┌────────

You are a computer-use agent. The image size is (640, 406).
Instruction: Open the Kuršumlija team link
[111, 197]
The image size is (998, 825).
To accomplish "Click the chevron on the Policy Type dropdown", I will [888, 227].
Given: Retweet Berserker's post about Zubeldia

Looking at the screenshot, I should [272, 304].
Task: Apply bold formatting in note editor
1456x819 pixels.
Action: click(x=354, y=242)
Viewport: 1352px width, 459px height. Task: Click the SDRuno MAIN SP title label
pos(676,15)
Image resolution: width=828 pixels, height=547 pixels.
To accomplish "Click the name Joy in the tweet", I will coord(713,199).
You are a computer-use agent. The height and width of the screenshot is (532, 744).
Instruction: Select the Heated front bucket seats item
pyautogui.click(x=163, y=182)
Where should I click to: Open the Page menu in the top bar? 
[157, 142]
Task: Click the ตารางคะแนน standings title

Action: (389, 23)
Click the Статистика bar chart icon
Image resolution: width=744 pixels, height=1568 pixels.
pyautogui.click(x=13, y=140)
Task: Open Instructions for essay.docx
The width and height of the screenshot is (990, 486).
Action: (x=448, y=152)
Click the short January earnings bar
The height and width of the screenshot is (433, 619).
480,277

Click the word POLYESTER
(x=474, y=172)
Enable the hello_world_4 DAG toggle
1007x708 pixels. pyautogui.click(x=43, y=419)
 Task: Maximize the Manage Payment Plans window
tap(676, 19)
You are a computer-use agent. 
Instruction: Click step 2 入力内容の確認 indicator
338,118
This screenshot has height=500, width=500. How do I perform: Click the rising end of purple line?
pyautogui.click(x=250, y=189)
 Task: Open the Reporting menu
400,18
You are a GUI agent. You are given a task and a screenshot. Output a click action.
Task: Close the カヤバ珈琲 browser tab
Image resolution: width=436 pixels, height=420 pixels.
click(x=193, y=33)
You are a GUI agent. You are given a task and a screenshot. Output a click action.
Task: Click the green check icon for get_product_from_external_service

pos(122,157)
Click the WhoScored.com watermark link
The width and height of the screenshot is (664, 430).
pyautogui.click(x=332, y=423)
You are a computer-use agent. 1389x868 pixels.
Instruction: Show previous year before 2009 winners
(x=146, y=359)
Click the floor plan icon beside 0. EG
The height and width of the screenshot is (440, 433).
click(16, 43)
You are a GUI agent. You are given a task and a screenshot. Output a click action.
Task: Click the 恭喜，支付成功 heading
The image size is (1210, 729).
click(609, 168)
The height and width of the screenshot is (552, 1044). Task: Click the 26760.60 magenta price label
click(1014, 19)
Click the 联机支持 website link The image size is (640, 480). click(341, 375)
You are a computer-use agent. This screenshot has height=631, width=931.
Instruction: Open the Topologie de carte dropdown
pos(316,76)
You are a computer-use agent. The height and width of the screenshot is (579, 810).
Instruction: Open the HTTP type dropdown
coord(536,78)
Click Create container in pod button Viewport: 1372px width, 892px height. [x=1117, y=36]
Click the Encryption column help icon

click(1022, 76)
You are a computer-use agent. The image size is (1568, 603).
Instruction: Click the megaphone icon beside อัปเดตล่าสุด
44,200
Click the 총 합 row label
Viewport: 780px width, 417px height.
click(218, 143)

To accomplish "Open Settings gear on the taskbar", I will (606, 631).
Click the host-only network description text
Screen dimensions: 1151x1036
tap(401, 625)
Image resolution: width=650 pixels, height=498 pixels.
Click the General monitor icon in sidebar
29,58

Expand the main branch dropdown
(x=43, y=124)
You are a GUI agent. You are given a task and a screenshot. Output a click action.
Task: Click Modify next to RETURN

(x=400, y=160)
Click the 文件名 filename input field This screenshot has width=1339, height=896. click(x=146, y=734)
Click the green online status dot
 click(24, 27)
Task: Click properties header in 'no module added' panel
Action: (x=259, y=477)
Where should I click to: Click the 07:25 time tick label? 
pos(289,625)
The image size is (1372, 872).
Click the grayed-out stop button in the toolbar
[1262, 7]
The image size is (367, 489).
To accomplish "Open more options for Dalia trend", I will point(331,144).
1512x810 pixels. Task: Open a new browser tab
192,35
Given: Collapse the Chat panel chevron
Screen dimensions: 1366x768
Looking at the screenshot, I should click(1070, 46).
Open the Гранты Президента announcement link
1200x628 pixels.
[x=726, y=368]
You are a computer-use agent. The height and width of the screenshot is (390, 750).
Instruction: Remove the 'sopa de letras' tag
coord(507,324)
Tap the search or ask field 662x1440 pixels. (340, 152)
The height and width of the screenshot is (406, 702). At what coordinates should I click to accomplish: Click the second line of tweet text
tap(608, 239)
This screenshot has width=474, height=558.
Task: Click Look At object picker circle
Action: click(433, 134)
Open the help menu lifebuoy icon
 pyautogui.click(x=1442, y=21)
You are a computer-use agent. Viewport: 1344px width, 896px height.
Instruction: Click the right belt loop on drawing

└────────

▶ ACTIVITY
For every entry above, give it back exactly as written.

▶ WRITTEN ANSWER
You are a computer-use agent. The image size is (640, 406).
Instruction: Open the Kuršumlija team link
[111, 197]
The image size is (998, 825).
To accomplish "Click the chevron on the Policy Type dropdown", I will [888, 227].
Given: Retweet Berserker's post about Zubeldia

Looking at the screenshot, I should [272, 304].
Task: Apply bold formatting in note editor
1456x819 pixels.
Action: click(x=354, y=242)
Viewport: 1352px width, 459px height. Task: Click the SDRuno MAIN SP title label
pos(676,15)
Image resolution: width=828 pixels, height=547 pixels.
To accomplish "Click the name Joy in the tweet", I will coord(713,199).
You are a computer-use agent. The height and width of the screenshot is (532, 744).
Instruction: Select the Heated front bucket seats item
pyautogui.click(x=163, y=182)
Where should I click to: Open the Page menu in the top bar? 
[157, 142]
Task: Click the ตารางคะแนน standings title

Action: (389, 23)
Click the Статистика bar chart icon
Image resolution: width=744 pixels, height=1568 pixels.
pyautogui.click(x=13, y=140)
Task: Open Instructions for essay.docx
The width and height of the screenshot is (990, 486).
Action: (x=448, y=152)
Click the short January earnings bar
The height and width of the screenshot is (433, 619).
480,277

Click the word POLYESTER
(x=474, y=172)
Enable the hello_world_4 DAG toggle
1007x708 pixels. pyautogui.click(x=43, y=419)
 Task: Maximize the Manage Payment Plans window
tap(676, 19)
You are a computer-use agent. 
Instruction: Click step 2 入力内容の確認 indicator
338,118
This screenshot has height=500, width=500. How do I perform: Click the rising end of purple line?
pyautogui.click(x=250, y=189)
 Task: Open the Reporting menu
400,18
You are a GUI agent. You are given a task and a screenshot. Output a click action.
Task: Close the カヤバ珈琲 browser tab
Image resolution: width=436 pixels, height=420 pixels.
click(x=193, y=33)
You are a GUI agent. You are given a task and a screenshot. Output a click action.
Task: Click the green check icon for get_product_from_external_service

pos(122,157)
Click the WhoScored.com watermark link
The width and height of the screenshot is (664, 430).
pyautogui.click(x=332, y=423)
You are a computer-use agent. 1389x868 pixels.
Instruction: Show previous year before 2009 winners
(x=146, y=359)
Click the floor plan icon beside 0. EG
The height and width of the screenshot is (440, 433).
click(16, 43)
You are a GUI agent. You are given a task and a screenshot. Output a click action.
Task: Click the 恭喜，支付成功 heading
The image size is (1210, 729).
click(609, 168)
The height and width of the screenshot is (552, 1044). Task: Click the 26760.60 magenta price label
click(1014, 19)
Click the 联机支持 website link The image size is (640, 480). click(341, 375)
You are a computer-use agent. This screenshot has height=631, width=931.
Instruction: Open the Topologie de carte dropdown
pos(316,76)
You are a computer-use agent. The height and width of the screenshot is (579, 810).
Instruction: Open the HTTP type dropdown
coord(536,78)
Click Create container in pod button Viewport: 1372px width, 892px height. [x=1117, y=36]
Click the Encryption column help icon

click(1022, 76)
You are a computer-use agent. The image size is (1568, 603).
Instruction: Click the megaphone icon beside อัปเดตล่าสุด
44,200
Click the 총 합 row label
Viewport: 780px width, 417px height.
click(218, 143)

To accomplish "Open Settings gear on the taskbar", I will (606, 631).
Click the host-only network description text
Screen dimensions: 1151x1036
tap(401, 625)
Image resolution: width=650 pixels, height=498 pixels.
Click the General monitor icon in sidebar
29,58

Expand the main branch dropdown
(x=43, y=124)
You are a GUI agent. You are given a task and a screenshot. Output a click action.
Task: Click Modify next to RETURN

(x=400, y=160)
Click the 文件名 filename input field This screenshot has width=1339, height=896. click(x=146, y=734)
Click the green online status dot
 click(24, 27)
Task: Click properties header in 'no module added' panel
Action: (x=259, y=477)
Where should I click to: Click the 07:25 time tick label? 
pos(289,625)
The image size is (1372, 872).
Click the grayed-out stop button in the toolbar
[1262, 7]
The image size is (367, 489).
To accomplish "Open more options for Dalia trend", I will point(331,144).
1512x810 pixels. Task: Open a new browser tab
192,35
Given: Collapse the Chat panel chevron
Screen dimensions: 1366x768
Looking at the screenshot, I should click(1070, 46).
Open the Гранты Президента announcement link
1200x628 pixels.
[x=726, y=368]
You are a computer-use agent. The height and width of the screenshot is (390, 750).
Instruction: Remove the 'sopa de letras' tag
coord(507,324)
Tap the search or ask field 662x1440 pixels. (340, 152)
The height and width of the screenshot is (406, 702). At what coordinates should I click to accomplish: Click the second line of tweet text
tap(608, 239)
This screenshot has width=474, height=558.
Task: Click Look At object picker circle
Action: click(433, 134)
Open the help menu lifebuoy icon
 pyautogui.click(x=1442, y=21)
You are a computer-use agent. Viewport: 1344px width, 896px height.
Instruction: Click the right belt loop on drawing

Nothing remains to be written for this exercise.